Department of Computer Science and Engineering, Chandigarh University, Ajitgarh, Punjab, India.
Digital Zhejiang Technology Operations Co., Ltd., Hangzhou, China.
J Healthc Eng. 2021 Jul 27;2021:8689873. doi: 10.1155/2021/8689873. eCollection 2021.
A cancer tumour consists of thousands of genetic mutations. Even after advancement in technology, the task of distinguishing genetic mutations, which act as driver for the growth of tumour with passengers (Neutral Genetic Mutations), is still being done manually. This is a time-consuming process where pathologists interpret every genetic mutation from the clinical evidence manually. These clinical shreds of evidence belong to a total of nine classes, but the criterion of classification is still unknown. The main aim of this research is to propose a multiclass classifier to classify the genetic mutations based on clinical evidence (i.e., the text description of these genetic mutations) using Natural Language Processing (NLP) techniques. The dataset for this research is taken from Kaggle and is provided by the Memorial Sloan Kettering Cancer Center (MSKCC). The world-class researchers and oncologists contribute the dataset. Three text transformation models, namely, CountVectorizer, TfidfVectorizer, and Word2Vec, are utilized for the conversion of text to a matrix of token counts. Three machine learning classification models, namely, Logistic Regression (LR), Random Forest (RF), and XGBoost (XGB), along with the Recurrent Neural Network (RNN) model of deep learning, are applied to the sparse matrix (keywords count representation) of text descriptions. The accuracy score of all the proposed classifiers is evaluated by using the confusion matrix. Finally, the empirical results show that the RNN model of deep learning has performed better than other proposed classifiers with the highest accuracy of 70%.

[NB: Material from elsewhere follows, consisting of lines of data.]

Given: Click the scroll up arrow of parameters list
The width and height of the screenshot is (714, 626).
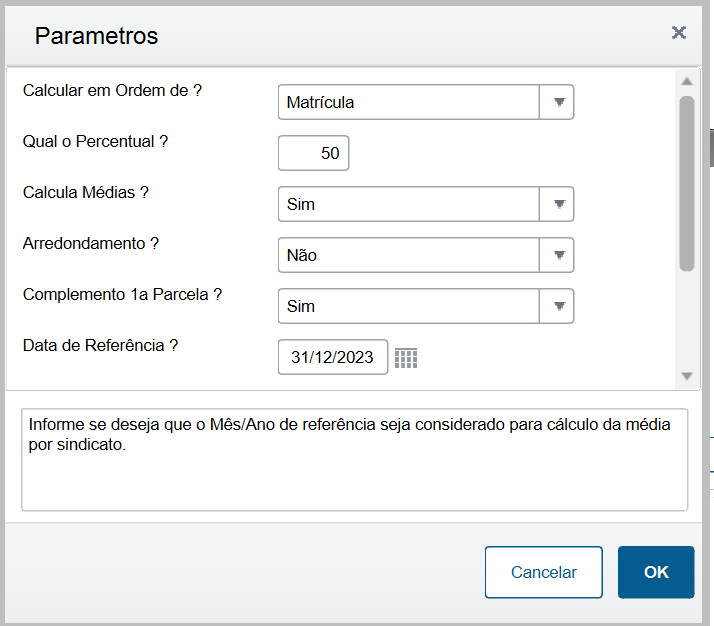Looking at the screenshot, I should coord(687,82).
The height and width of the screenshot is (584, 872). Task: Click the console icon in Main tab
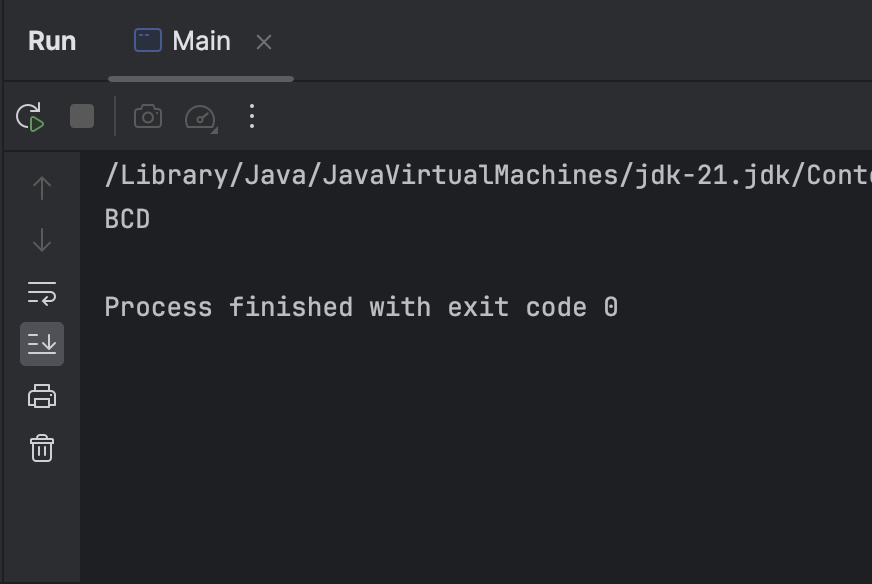tap(148, 41)
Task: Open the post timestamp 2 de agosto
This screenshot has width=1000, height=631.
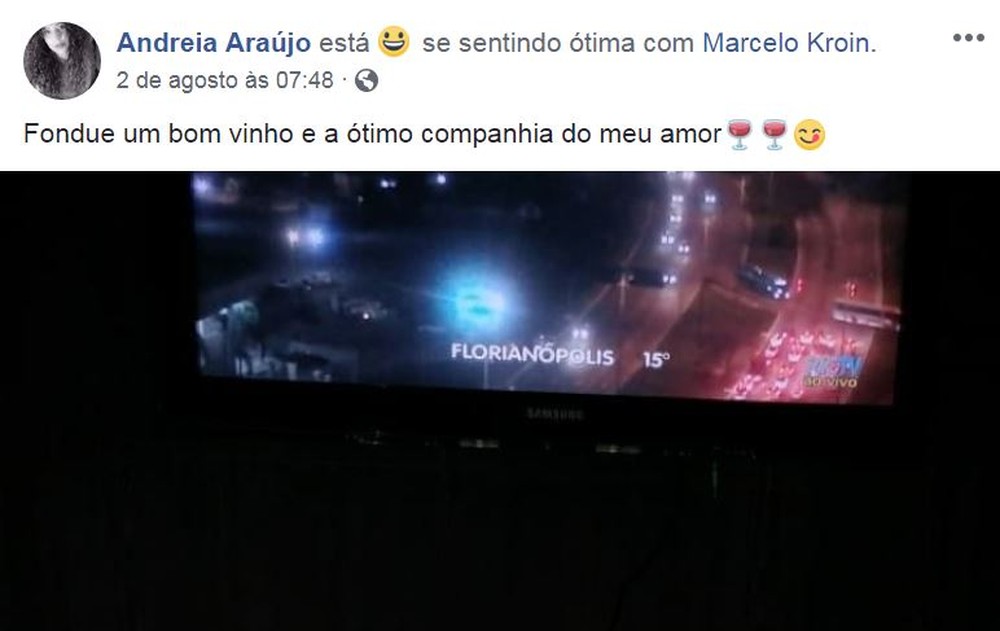Action: [224, 80]
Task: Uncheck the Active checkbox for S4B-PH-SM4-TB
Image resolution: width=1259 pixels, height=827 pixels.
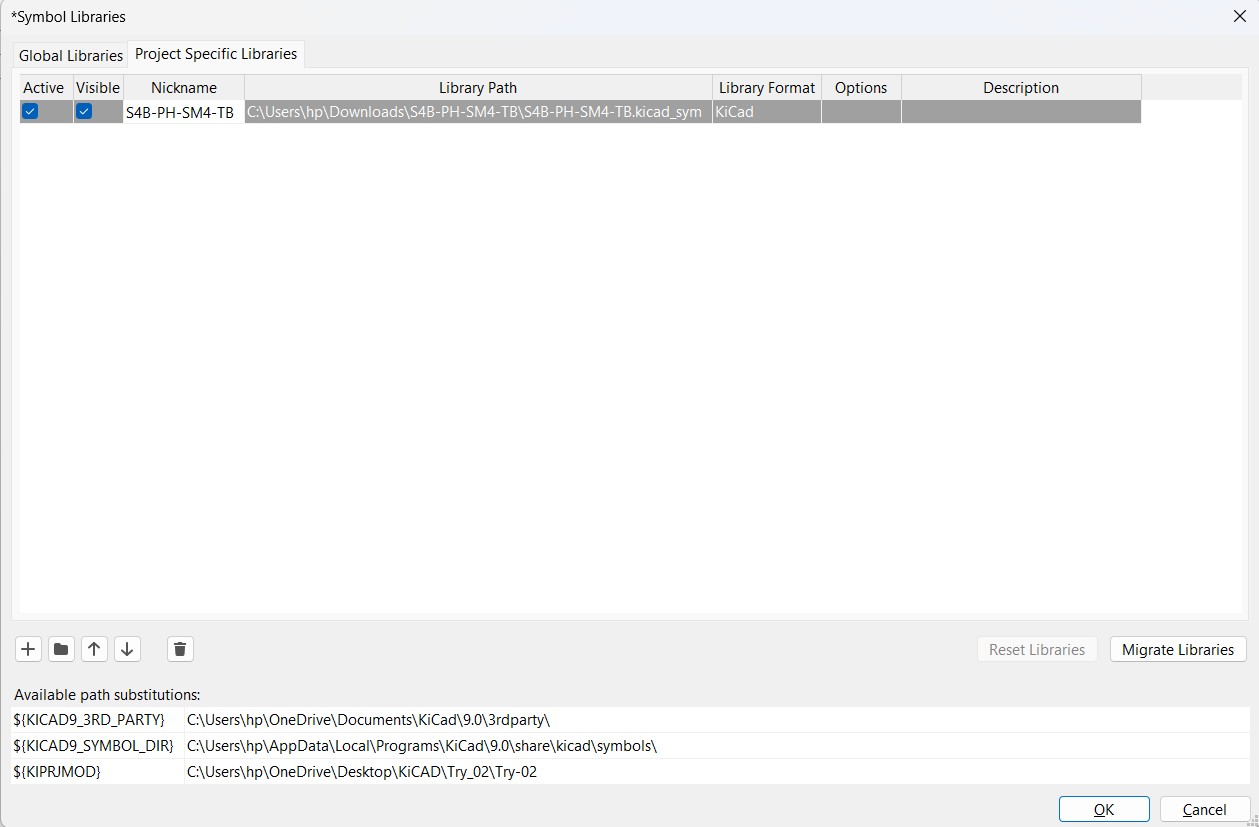Action: click(31, 111)
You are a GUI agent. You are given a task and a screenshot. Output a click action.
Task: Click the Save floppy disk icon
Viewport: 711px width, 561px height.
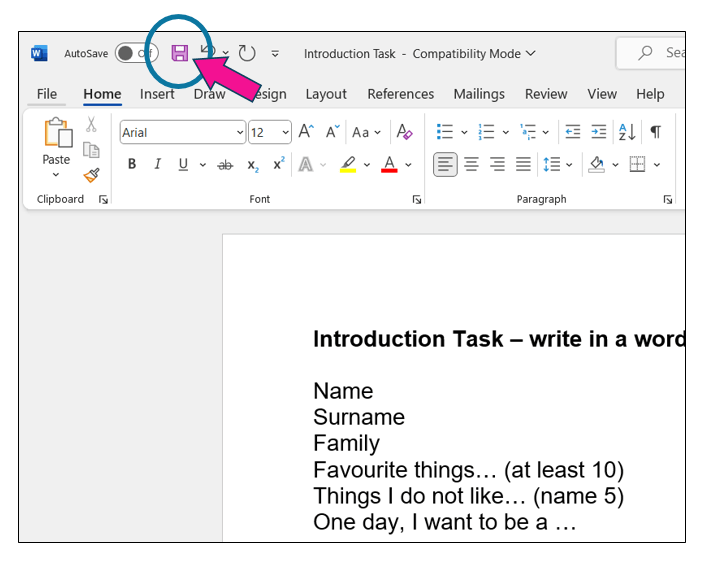click(180, 53)
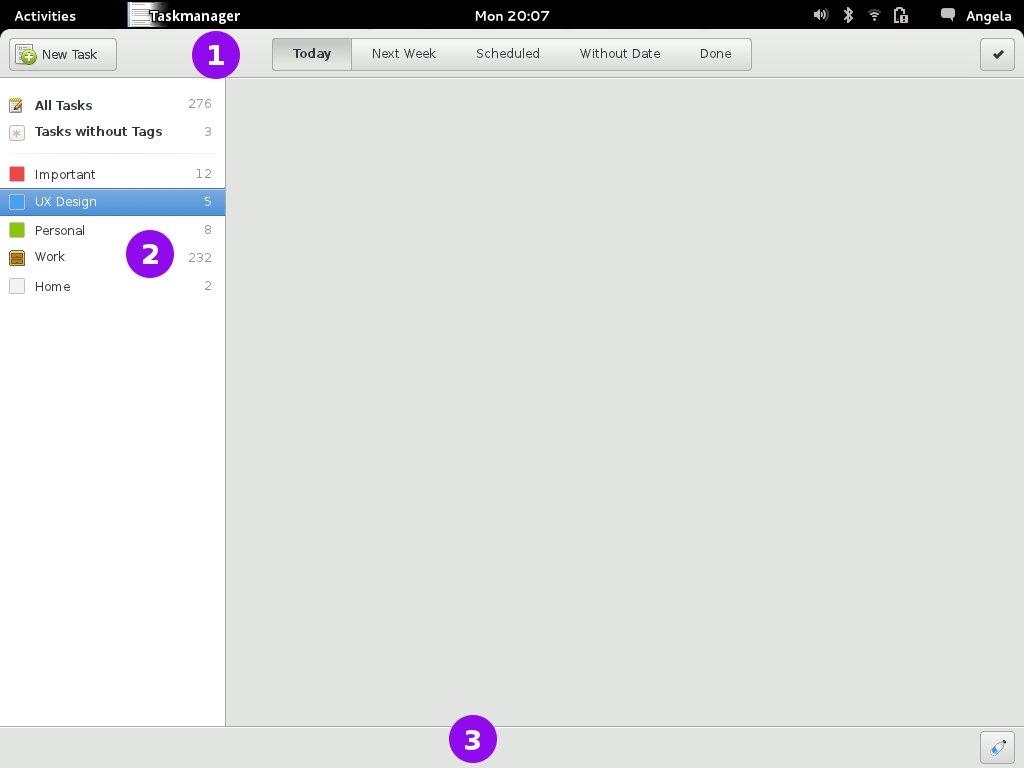Select the Scheduled view

(x=507, y=54)
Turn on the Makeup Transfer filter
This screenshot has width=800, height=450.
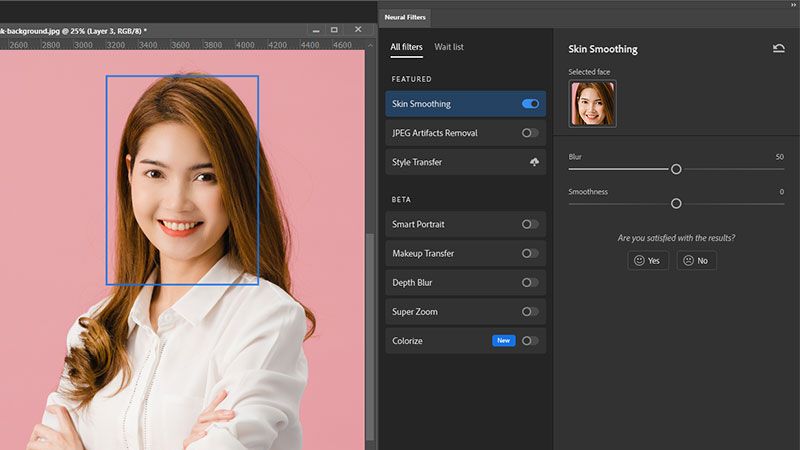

癌症肿瘤由数千个基因突变组成。即使在技术进步之后,区分作为肿瘤生长驱动因素的基因突变(驱动基因突变)与乘客基因突变(中性基因突变)的任务仍然需要手动完成。这是一个耗时的过程,病理学家需要手动解释来自临床证据的每一个基因突变。这些临床证据碎片属于总共九个类别,但分类标准仍然未知。这项研究的主要目的是提出一个多类分类器,使用自然语言处理(NLP)技术根据临床证据(即这些基因突变的文本描述)对基因突变进行分类。该研究的数据集来自 Kaggle,并由纪念斯隆凯特琳癌症中心(MSKCC)提供。世界级的研究人员和肿瘤学家为数据集做出了贡献。我们使用了三种文本转换模型,即计数向量器(CountVectorizer)、词频-逆文档频率向量器(TfidfVectorizer)和词向量模型(Word2Vec),将文本转换为标记计数矩阵。我们应用了三种机器学习分类模型,即逻辑回归(LR)、随机森林(RF)和 XGBoost(XGB),以及深度学习的循环神经网络(RNN)模型,到文本描述的稀疏矩阵(关键词计数表示)。通过混淆矩阵评估所有提出的分类器的准确性得分。最后,实证结果表明,深度学习的 RNN 模型的表现优于其他提出的分类器,具有最高的 70%的准确率。